Pertumbuhan pendapatan sejumlah industri di China melambat dalam 5 bulan terakhir hingga September karena penjualan logam industri dan bahan baku pabrik semakin berkurang. Hal itu membuat permintaan menurun dari negara perekonomian terbesar kedua di dunia itu.
Analis ANZ Daniel Hynes mengatakan bahwa hilangnya minat pada aset berisiko semakin bertambah ketika melihat pelemahan mata uang di China. Yuan terdepresiasi dan akan memberikan dampak pada permintaan.
“Yuan melemah akan membuat harga komoditas yang dihargai dengan dolar Amerika Serikat akan semakin mahal untuk dibeli menggunakan mata uang China itu,” tuturnya, dilansir dari Reuters, Senin (29/10/2018).
Pada perdagangan Senin (29/10) harga tembaga di bursa London Metal Exchange (LME) mengalami penurunan dan kembali ke US$6.167 per ton, setelah sempat naik pada awal perdagangan ke US$6.188,50 per ton. Secara year-to-date (ytd) harga sudah tercatat turun 15%.
Meskipun mengalami penurunan harga, cadangan tembaga di bursa LME mencatatkan kenaikan pesanan hingga 6.450 ton pada Jumat (26/10) yang menjadi pertanda bahwa permintaan masih cukup kuat.
Selain dari LME, harga tembaga di Shanghai Futures Exchange (SHFE) juga tercatat turun 140 poin atau 0,28% menjadi 49.900 yuan per ton.

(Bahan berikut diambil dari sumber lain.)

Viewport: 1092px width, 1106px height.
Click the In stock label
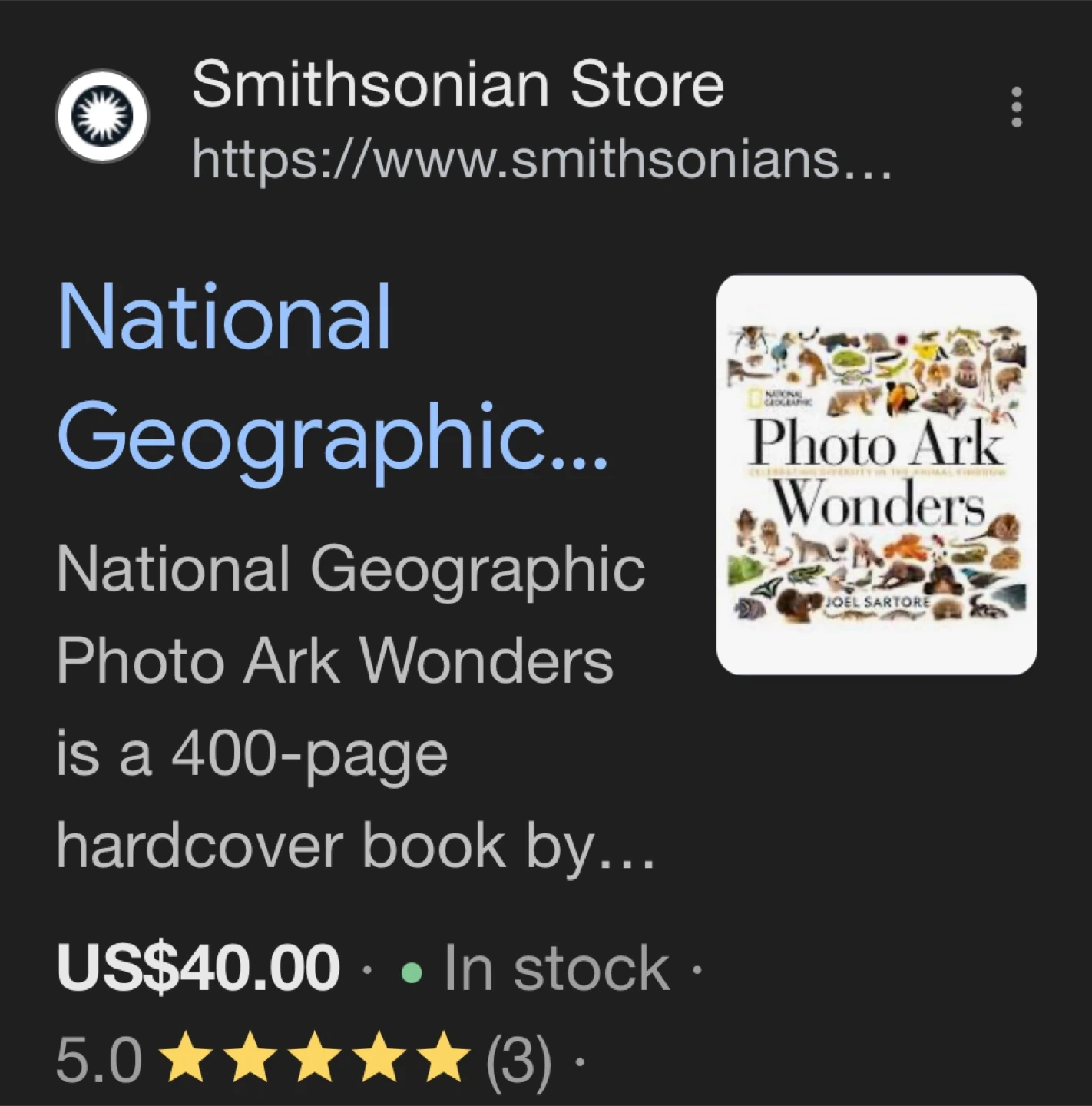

Perlambatan pertumbuhan pendapatan industri di China sudah terlihat dari data pekan lalu yang menunjukkan bahwa pertumbuhan produksi pabrik pada September berada dalam laju paling lambat sejak Februari 2016.
Saat ini, data Komisi Perdagangan Berjangka Komoditas (CFTC) AS melaporkan bahwa investor tembaga seperti hedge fund dan money manager telah menambahkan posisinya untuk jangka pendek kepada komoditas tembaga di Comex.
Selain tembaga, logam industri lain yang juga mengalami pelemahan adalah nikel yang anjlok selama 5 sesi beruntun dan menyentuh titik terendah sejak Desember karena antusiasme investor yang menurun kepada komoditas koponen pembuat baterai itu.